Adele Kenny has been writing haiku and senryu since 1980. She has written fourteen books, including Starship Earth, Castles and Dragons, and Questi Momenti (all 1990); Counseling Gifted, Creative, and Talented Youth Through the Arts (1989); The Crystal Keepers Handbook (1988); Migrating Geese (1987); Between Hail Marys (1986); Promise and Prayer (1985); Illegal Entries, and The Roses Open (both 1984); Refusing the Frog (1983); An Archaeology of Ruins, and Notes from the Nursing Home (both 1982); as well as A Creative Writing Companion (1981).

Adele’s poetry, reviews, and nonfiction have appeared widely throughout the United States, in Canada, India, and Japan. She is the recipient of two Fellowships in Poetry awarded by the New Jersey State Council on the Arts, and in addition to numerous awards for her longer poetry, she has received three Merit Book Awards, the Henderson Award, the Roseliep Memorial Award, and two Haiku Quarterly awards, one of which was for a selection from this book. A public school teacher for many years, she has also taught creative writing courses at Middlesex County College and the College of New Rochelle. Adele is active in poetry readings and workshops and has served three terms as president of the Haiku Society of America.

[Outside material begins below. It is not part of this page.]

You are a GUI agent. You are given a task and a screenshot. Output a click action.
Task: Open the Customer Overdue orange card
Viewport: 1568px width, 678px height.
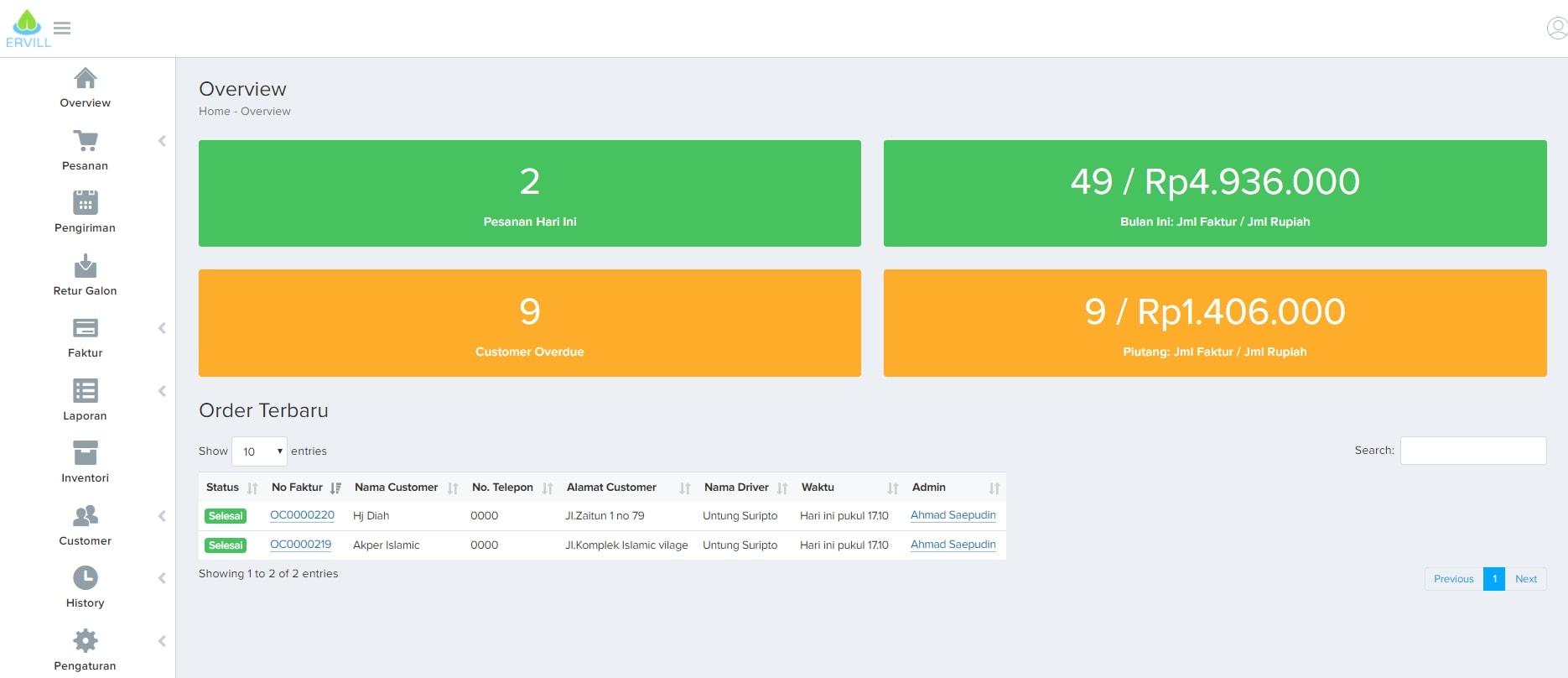pos(530,323)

When asked what she has been doing to help save the earth, Adele replies, “I’ve written articles and poems for a number of wildlife and conservationist magazines; I’ve also picketed during hunting season at the Great Swamp National Wildlife Refuge in New Jersey; in my late teens and early twenties I worked on a wildlife sanctuary in the Adirondacks; as a teacher for nineteen years, I incorporated earth consciousness as much as I could into my lesson planning, and my gifted classes at the fourth grade level were required to do in-depth research projects on endangered species. Now, as a lector in church, I often lead general intercessions during Mass for the blessing and protection of our planet and its natural resources, and recently I read selections of Starship Earth at an Earth Day 1990 celebration.” Perhaps the publication of this book is another way Adele is doing her part to save starship earth.